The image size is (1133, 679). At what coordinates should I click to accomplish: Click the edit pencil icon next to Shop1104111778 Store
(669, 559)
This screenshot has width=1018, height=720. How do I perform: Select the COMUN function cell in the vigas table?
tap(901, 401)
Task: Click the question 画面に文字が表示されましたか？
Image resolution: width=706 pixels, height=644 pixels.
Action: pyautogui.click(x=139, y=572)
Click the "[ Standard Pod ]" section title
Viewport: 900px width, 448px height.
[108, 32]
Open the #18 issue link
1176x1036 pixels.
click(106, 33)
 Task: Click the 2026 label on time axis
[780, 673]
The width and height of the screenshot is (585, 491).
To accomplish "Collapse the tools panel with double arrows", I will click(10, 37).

■ **Instructions for the task**
Word for word, write out each record shown above.

■ **Solution to the problem**
The image size is (1133, 679). At what coordinates should I click to accomplish: Click the edit pencil icon next to Shop1104111778 Store
(669, 559)
This screenshot has width=1018, height=720. How do I perform: Select the COMUN function cell in the vigas table?
tap(901, 401)
Task: Click the question 画面に文字が表示されましたか？
Image resolution: width=706 pixels, height=644 pixels.
Action: pyautogui.click(x=139, y=572)
Click the "[ Standard Pod ]" section title
Viewport: 900px width, 448px height.
[108, 32]
Open the #18 issue link
1176x1036 pixels.
click(106, 33)
 Task: Click the 2026 label on time axis
[780, 673]
The width and height of the screenshot is (585, 491).
To accomplish "Collapse the tools panel with double arrows", I will click(10, 37).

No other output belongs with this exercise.